• **Task prompt**
Look through the entries below and say how many lines contain the string "Balance推薦". Give the number only.

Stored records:
↓
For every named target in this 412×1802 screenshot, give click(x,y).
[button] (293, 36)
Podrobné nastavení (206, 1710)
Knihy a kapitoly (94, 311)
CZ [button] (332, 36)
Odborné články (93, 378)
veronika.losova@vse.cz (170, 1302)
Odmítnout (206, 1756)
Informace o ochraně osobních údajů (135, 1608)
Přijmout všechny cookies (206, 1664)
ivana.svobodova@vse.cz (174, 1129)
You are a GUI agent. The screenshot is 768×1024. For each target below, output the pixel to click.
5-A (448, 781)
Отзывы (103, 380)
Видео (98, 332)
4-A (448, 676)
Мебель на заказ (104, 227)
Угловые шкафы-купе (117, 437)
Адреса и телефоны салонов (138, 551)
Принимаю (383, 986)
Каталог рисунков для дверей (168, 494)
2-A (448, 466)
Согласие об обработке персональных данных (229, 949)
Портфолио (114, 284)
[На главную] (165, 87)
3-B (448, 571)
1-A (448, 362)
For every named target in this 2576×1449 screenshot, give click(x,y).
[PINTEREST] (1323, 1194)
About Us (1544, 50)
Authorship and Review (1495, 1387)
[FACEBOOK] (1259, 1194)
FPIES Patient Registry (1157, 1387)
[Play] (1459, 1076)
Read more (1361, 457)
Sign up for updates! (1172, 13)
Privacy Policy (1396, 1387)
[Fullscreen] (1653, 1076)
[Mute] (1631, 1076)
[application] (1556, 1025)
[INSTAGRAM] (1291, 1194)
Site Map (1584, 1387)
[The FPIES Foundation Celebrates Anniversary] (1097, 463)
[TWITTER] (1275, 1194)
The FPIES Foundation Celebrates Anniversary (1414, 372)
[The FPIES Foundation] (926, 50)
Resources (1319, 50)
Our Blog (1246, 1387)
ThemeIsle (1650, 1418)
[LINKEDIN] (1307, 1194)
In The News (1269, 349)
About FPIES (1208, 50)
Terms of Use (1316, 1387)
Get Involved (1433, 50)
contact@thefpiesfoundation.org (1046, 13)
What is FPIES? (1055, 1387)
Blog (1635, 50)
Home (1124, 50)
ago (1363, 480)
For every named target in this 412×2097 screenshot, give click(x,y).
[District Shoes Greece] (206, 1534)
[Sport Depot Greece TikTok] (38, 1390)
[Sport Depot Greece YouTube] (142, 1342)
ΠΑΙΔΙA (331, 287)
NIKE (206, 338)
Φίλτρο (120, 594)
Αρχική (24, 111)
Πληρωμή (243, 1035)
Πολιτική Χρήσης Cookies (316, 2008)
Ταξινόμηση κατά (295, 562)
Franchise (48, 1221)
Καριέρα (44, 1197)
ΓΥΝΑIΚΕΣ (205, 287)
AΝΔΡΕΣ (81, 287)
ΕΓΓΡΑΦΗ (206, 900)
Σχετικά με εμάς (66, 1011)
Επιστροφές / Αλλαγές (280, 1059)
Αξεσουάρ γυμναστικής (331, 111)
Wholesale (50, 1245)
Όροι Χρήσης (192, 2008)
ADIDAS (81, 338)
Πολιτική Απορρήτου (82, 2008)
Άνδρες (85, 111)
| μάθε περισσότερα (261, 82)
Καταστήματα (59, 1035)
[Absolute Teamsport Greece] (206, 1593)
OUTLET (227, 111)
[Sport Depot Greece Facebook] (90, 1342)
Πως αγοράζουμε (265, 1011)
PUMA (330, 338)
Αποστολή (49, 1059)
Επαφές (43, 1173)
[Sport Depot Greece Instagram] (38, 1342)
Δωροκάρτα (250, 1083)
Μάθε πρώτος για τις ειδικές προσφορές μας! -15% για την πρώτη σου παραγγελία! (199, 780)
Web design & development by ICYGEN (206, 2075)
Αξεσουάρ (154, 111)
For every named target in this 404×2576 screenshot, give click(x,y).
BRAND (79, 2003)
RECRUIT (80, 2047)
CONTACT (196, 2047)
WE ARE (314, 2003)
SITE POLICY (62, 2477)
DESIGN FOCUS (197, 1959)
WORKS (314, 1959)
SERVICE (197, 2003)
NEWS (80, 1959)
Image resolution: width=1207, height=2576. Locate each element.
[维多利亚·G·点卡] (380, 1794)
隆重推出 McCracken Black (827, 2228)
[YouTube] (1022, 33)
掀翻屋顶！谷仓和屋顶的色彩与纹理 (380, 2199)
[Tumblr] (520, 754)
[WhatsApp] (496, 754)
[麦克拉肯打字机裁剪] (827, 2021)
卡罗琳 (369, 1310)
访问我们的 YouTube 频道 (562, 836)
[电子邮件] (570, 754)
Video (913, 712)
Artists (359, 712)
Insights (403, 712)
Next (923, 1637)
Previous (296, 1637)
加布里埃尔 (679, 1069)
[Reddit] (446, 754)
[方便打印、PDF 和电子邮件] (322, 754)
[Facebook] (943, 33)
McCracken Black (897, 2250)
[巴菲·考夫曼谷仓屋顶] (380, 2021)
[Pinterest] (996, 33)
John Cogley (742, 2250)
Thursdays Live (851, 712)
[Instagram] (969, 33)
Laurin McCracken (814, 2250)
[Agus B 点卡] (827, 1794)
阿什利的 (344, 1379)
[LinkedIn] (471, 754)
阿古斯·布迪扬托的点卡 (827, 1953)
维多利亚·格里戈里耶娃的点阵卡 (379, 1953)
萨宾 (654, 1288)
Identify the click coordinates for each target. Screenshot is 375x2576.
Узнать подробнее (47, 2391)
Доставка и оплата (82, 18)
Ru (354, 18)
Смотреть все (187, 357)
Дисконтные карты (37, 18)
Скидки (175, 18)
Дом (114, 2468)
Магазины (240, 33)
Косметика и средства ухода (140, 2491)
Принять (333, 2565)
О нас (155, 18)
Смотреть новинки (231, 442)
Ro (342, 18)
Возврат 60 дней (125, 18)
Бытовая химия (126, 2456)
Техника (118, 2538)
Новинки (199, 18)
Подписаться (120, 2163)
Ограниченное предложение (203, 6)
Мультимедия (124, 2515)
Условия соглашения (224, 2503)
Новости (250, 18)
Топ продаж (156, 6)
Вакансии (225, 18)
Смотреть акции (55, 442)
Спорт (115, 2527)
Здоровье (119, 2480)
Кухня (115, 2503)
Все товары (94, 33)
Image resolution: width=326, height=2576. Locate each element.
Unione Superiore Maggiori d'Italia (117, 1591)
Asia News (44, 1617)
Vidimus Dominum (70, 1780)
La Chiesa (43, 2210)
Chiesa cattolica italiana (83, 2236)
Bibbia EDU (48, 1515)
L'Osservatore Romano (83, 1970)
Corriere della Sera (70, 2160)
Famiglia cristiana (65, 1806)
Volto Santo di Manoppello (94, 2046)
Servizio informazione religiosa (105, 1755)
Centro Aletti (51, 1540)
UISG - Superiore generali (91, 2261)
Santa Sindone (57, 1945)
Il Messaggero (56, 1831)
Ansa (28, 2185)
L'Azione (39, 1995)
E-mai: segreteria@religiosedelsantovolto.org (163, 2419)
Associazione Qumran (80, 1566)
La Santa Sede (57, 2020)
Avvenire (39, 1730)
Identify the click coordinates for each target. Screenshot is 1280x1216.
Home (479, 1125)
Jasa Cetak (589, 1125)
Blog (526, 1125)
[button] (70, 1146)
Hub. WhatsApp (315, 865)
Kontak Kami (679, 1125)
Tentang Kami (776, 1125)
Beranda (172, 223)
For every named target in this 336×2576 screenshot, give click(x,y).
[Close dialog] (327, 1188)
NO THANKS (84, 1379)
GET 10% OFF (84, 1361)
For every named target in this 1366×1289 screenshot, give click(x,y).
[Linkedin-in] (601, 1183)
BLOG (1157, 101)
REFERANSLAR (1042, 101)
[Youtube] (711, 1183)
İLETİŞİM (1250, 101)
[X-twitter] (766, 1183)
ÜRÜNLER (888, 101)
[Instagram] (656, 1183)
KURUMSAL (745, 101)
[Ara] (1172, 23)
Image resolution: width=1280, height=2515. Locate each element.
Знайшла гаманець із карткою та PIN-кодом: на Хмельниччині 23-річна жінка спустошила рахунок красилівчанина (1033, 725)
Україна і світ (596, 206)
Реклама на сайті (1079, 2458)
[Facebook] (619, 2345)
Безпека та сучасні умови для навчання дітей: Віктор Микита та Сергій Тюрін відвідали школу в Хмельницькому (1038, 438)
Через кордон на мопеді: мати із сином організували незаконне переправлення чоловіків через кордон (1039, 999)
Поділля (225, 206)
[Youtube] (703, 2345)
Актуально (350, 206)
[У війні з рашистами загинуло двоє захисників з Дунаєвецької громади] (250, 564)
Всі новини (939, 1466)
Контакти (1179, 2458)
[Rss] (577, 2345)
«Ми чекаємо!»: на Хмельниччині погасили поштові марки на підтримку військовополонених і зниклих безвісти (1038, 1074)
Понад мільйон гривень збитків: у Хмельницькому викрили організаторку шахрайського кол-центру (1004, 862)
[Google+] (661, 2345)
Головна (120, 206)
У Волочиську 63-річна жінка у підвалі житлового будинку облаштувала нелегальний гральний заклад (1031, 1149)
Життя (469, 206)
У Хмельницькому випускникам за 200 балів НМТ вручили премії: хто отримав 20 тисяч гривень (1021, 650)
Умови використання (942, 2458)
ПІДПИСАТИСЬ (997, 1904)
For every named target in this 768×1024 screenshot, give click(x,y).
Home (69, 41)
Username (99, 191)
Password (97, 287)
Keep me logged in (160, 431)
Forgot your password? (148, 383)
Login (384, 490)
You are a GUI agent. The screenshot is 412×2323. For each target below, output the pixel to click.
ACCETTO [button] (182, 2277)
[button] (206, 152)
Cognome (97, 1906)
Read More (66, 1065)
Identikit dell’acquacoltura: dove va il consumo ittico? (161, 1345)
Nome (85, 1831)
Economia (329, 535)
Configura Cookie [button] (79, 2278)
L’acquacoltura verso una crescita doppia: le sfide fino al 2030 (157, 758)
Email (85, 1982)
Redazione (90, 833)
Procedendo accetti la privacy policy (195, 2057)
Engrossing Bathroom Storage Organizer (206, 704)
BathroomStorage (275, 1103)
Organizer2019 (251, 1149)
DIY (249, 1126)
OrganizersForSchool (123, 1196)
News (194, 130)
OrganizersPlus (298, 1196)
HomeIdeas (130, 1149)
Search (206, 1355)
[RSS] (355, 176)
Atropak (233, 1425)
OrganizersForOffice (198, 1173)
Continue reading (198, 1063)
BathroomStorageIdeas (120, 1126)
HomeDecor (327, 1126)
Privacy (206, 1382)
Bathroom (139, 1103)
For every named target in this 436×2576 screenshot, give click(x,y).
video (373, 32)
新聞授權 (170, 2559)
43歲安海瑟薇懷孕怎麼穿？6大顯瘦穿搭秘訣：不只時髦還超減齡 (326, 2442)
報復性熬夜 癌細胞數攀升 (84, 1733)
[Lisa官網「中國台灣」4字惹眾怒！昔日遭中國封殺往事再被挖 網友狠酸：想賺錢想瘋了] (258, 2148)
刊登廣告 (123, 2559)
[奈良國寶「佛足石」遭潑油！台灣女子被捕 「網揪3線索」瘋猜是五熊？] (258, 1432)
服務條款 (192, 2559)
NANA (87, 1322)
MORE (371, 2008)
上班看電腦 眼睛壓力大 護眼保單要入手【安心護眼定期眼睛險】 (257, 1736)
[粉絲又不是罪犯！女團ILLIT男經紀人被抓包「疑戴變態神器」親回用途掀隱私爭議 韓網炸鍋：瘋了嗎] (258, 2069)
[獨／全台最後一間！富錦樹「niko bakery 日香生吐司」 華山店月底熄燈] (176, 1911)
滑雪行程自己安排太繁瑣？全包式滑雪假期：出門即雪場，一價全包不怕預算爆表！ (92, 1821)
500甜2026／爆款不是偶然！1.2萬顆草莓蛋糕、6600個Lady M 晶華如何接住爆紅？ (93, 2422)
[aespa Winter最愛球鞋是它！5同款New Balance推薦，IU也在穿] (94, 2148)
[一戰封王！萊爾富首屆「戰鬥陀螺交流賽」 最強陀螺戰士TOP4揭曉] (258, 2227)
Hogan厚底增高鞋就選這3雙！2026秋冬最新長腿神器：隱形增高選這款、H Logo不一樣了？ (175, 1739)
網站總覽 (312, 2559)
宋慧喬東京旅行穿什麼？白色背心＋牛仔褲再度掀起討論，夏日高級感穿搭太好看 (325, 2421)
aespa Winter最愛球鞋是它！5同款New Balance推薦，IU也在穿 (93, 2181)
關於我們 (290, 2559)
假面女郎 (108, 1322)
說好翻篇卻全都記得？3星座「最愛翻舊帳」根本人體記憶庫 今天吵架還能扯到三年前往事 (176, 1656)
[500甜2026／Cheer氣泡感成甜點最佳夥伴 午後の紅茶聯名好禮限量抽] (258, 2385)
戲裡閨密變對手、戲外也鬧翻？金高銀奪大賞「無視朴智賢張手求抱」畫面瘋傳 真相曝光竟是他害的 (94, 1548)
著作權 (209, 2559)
↑
• **Your solution**
2